*INPUT DATA*.
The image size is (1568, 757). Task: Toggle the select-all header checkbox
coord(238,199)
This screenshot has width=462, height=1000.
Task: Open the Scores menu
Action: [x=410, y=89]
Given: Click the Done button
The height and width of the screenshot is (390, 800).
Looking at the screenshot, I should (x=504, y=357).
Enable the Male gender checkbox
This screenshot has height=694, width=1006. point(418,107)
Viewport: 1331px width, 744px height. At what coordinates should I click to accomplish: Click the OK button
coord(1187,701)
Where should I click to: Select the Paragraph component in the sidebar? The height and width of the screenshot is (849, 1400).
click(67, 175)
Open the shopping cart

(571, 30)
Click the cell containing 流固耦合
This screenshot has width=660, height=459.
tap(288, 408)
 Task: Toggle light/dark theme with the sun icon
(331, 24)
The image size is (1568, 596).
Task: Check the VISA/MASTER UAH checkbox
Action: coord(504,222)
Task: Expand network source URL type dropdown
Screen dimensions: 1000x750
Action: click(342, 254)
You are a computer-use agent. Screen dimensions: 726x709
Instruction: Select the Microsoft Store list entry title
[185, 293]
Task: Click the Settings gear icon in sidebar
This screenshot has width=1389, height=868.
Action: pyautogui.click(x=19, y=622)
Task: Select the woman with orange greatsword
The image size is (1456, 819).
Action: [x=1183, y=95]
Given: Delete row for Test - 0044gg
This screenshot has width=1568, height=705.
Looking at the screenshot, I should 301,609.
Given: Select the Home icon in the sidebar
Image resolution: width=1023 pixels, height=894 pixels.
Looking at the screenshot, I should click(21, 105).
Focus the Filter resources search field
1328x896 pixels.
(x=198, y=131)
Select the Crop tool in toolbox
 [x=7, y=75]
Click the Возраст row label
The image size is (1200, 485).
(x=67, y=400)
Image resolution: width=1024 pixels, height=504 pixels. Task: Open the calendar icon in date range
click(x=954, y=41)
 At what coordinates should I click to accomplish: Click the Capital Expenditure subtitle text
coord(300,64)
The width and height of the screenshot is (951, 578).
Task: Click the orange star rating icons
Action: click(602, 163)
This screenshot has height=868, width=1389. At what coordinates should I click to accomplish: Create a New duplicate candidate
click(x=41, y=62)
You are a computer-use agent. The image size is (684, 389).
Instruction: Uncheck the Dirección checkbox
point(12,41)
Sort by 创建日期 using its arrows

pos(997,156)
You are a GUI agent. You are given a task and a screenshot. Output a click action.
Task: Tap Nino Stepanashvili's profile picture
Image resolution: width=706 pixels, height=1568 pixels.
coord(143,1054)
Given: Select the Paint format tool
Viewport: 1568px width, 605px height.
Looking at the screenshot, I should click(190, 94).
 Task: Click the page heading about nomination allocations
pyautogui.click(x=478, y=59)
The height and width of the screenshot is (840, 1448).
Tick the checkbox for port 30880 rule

*DIRECTIVE*.
Put every line of the records above into a Markdown table with the columns Row and Line, numbering each row and skipping blank lines.

*SOLUTION FOR THIS EXERCISE*.
| Row | Line |
|---|---|
| 1 | The image size is (1568, 757). Task: Toggle the select-all header checkbox |
| 2 | coord(238,199) |
| 3 | This screenshot has width=462, height=1000. |
| 4 | Task: Open the Scores menu |
| 5 | Action: [x=410, y=89] |
| 6 | Given: Click the Done button |
| 7 | The height and width of the screenshot is (390, 800). |
| 8 | Looking at the screenshot, I should (x=504, y=357). |
| 9 | Enable the Male gender checkbox |
| 10 | This screenshot has height=694, width=1006. point(418,107) |
| 11 | Viewport: 1331px width, 744px height. At what coordinates should I click to accomplish: Click the OK button |
| 12 | coord(1187,701) |
| 13 | Where should I click to: Select the Paragraph component in the sidebar? The height and width of the screenshot is (849, 1400). |
| 14 | click(67, 175) |
| 15 | Open the shopping cart |
| 16 | (571, 30) |
| 17 | Click the cell containing 流固耦合 |
| 18 | This screenshot has width=660, height=459. |
| 19 | tap(288, 408) |
| 20 |  Task: Toggle light/dark theme with the sun icon |
| 21 | (331, 24) |
| 22 | The image size is (1568, 596). |
| 23 | Task: Check the VISA/MASTER UAH checkbox |
| 24 | Action: coord(504,222) |
| 25 | Task: Expand network source URL type dropdown |
| 26 | Screen dimensions: 1000x750 |
| 27 | Action: click(342, 254) |
| 28 | You are a computer-use agent. Screen dimensions: 726x709 |
| 29 | Instruction: Select the Microsoft Store list entry title |
| 30 | [185, 293] |
| 31 | Task: Click the Settings gear icon in sidebar |
| 32 | This screenshot has width=1389, height=868. |
| 33 | Action: pyautogui.click(x=19, y=622) |
| 34 | Task: Select the woman with orange greatsword |
| 35 | The image size is (1456, 819). |
| 36 | Action: [x=1183, y=95] |
| 37 | Given: Delete row for Test - 0044gg |
| 38 | This screenshot has width=1568, height=705. |
| 39 | Looking at the screenshot, I should 301,609. |
| 40 | Given: Select the Home icon in the sidebar |
| 41 | Image resolution: width=1023 pixels, height=894 pixels. |
| 42 | Looking at the screenshot, I should click(21, 105). |
| 43 | Focus the Filter resources search field |
| 44 | 1328x896 pixels. |
| 45 | (x=198, y=131) |
| 46 | Select the Crop tool in toolbox |
| 47 |  [x=7, y=75] |
| 48 | Click the Возраст row label |
| 49 | The image size is (1200, 485). |
| 50 | (x=67, y=400) |
| 51 | Image resolution: width=1024 pixels, height=504 pixels. Task: Open the calendar icon in date range |
| 52 | click(x=954, y=41) |
| 53 |  At what coordinates should I click to accomplish: Click the Capital Expenditure subtitle text |
| 54 | coord(300,64) |
| 55 | The width and height of the screenshot is (951, 578). |
| 56 | Task: Click the orange star rating icons |
| 57 | Action: click(602, 163) |
| 58 | This screenshot has height=868, width=1389. At what coordinates should I click to accomplish: Create a New duplicate candidate |
| 59 | click(x=41, y=62) |
| 60 | You are a computer-use agent. The image size is (684, 389). |
| 61 | Instruction: Uncheck the Dirección checkbox |
| 62 | point(12,41) |
| 63 | Sort by 创建日期 using its arrows |
| 64 | pos(997,156) |
| 65 | You are a GUI agent. You are given a task and a screenshot. Output a click action. |
| 66 | Task: Tap Nino Stepanashvili's profile picture |
| 67 | Image resolution: width=706 pixels, height=1568 pixels. |
| 68 | coord(143,1054) |
| 69 | Given: Select the Paint format tool |
| 70 | Viewport: 1568px width, 605px height. |
| 71 | Looking at the screenshot, I should click(190, 94). |
| 72 |  Task: Click the page heading about nomination allocations |
| 73 | pyautogui.click(x=478, y=59) |
| 74 | The height and width of the screenshot is (840, 1448). |
| 75 | Tick the checkbox for port 30880 rule |